宋史卷四百五十三 列傳第二百十二 薛慶

薛慶

  • もとは群盗の首領で高郵を占拠していたが、兵は数万と多く驍勇で少数で多勢を破ることに長け、附く者が日々増えた。張浚は慶が係累のないことを聞き、自ら招きに行くと慶は感服し招きに応じ、拱衛大夫・福州観察使・承州天長保寧鎮撫使に累進した。金人が浙から戻り天長・六合の間に駐屯すると、慶は衆を率いてこれを掠め牛数百頭を得てすべて安く力田の民に分け与えた。金人が運河から舟を北へ引き上げようとしたが、趙立が楚州に、慶が承州にあってその要路を扼していたため進めなかった。金の左都監昌が兀朮に会い楚州への合同攻撃を計画すると、真揚鎮撫使・郭仲威がこれを聞き慶とともに迎撃しようとしたが、慶が揚州に至ると仲威はまるで戦う気がなく酒宴を開いていた。慶は怒って「今は酒を飲んでいる時か、私が先鋒だ、お前は後に続け」と馬を疾駆させ揚州西門を出た。
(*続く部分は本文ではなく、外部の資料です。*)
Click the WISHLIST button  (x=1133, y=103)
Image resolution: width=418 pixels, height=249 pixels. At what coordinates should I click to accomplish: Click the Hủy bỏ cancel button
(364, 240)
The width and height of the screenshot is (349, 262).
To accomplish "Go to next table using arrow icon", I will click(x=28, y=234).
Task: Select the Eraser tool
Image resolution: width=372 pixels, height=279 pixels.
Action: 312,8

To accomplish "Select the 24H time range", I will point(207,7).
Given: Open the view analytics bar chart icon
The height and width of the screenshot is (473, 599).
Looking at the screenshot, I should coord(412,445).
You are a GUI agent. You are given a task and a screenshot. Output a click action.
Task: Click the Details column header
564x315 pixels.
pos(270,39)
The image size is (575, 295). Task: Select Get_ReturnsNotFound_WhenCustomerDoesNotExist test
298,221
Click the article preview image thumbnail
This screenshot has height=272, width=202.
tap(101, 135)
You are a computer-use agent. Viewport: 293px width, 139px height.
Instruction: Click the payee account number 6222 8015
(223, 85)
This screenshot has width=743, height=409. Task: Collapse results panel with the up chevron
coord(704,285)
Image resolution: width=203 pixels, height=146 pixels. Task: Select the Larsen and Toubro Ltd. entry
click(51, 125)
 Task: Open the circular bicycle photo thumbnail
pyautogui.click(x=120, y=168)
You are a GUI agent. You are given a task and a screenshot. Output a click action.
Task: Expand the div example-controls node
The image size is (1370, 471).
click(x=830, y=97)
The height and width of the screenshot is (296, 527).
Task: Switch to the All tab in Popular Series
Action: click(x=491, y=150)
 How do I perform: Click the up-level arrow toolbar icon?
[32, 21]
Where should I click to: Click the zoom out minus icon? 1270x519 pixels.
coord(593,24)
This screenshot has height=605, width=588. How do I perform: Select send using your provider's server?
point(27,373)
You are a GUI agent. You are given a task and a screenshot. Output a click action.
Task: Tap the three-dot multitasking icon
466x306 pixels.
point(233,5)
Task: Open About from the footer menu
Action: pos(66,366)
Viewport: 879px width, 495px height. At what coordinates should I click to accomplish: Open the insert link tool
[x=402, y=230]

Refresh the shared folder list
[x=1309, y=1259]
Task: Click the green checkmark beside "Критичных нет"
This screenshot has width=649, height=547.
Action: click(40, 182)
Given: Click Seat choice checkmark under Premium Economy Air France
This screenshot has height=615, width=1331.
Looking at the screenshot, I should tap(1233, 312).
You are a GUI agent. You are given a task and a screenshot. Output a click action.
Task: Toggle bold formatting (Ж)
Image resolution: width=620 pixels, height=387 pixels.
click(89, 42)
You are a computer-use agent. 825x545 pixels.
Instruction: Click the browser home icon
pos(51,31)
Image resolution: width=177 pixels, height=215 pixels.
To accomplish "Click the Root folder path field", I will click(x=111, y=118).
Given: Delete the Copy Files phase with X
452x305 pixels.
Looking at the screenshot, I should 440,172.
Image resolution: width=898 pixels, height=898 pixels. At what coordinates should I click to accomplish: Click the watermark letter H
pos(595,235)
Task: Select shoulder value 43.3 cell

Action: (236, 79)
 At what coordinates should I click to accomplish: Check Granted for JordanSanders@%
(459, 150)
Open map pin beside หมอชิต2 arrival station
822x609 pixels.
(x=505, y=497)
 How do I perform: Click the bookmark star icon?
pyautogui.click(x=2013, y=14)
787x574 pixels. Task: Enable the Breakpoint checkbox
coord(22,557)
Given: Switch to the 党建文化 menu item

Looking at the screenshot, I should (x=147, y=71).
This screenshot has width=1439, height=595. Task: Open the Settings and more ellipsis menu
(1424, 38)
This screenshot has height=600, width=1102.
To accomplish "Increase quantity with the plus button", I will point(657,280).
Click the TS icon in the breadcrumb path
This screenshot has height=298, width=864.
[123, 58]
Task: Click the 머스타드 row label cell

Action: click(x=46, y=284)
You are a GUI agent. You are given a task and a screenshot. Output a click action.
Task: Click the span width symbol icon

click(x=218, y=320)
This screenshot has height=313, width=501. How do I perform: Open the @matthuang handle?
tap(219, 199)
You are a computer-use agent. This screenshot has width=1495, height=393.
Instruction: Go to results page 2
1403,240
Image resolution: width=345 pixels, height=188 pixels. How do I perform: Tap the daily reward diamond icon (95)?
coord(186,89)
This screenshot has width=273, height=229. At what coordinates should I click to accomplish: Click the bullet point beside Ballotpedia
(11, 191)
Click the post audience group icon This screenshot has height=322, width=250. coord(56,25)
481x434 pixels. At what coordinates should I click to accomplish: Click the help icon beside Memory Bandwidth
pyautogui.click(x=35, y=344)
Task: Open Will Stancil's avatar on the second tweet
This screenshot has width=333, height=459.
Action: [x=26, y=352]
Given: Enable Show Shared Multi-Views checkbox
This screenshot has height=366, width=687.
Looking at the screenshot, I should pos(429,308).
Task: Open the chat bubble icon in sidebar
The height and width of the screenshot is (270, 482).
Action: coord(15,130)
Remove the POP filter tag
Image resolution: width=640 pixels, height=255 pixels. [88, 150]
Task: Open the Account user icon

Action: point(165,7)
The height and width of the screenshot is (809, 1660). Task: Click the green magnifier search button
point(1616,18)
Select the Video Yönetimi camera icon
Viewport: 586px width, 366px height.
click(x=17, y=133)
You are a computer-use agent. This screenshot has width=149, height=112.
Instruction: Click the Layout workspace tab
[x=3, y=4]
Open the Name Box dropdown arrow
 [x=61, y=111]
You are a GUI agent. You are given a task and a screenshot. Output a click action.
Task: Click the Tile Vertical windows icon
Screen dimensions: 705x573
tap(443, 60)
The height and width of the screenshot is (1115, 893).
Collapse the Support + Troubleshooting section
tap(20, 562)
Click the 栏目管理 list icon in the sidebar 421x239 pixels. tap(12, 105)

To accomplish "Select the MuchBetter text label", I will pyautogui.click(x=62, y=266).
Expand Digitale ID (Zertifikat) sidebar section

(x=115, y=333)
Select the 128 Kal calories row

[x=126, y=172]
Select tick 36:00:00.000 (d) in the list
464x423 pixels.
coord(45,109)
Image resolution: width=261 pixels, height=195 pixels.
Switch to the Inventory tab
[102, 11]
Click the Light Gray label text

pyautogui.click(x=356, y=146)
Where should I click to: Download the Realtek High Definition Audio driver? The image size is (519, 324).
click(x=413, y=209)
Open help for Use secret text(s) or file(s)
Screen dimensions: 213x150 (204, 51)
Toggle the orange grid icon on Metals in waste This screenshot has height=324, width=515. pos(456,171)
従騎は百に満たなかったが十余里転戦し三騎を失い、仲威はついに至らず、慶は部下とともに揚州に奔ったが仲威は門を閉ざして拒んだ。慶は慌てて馬から落ち金の追撃騎に捕らえられた。放たれた馬が旧路を戻り軍中に姿を見せると人々は「馬が戻った、太尉は死んだのか」と嘆いた。金人は慶を殺し承州は陥落、訃報が上聞し保寧軍承宣使を贈られ家族十人が登用され妻は碩人に封ぜられた。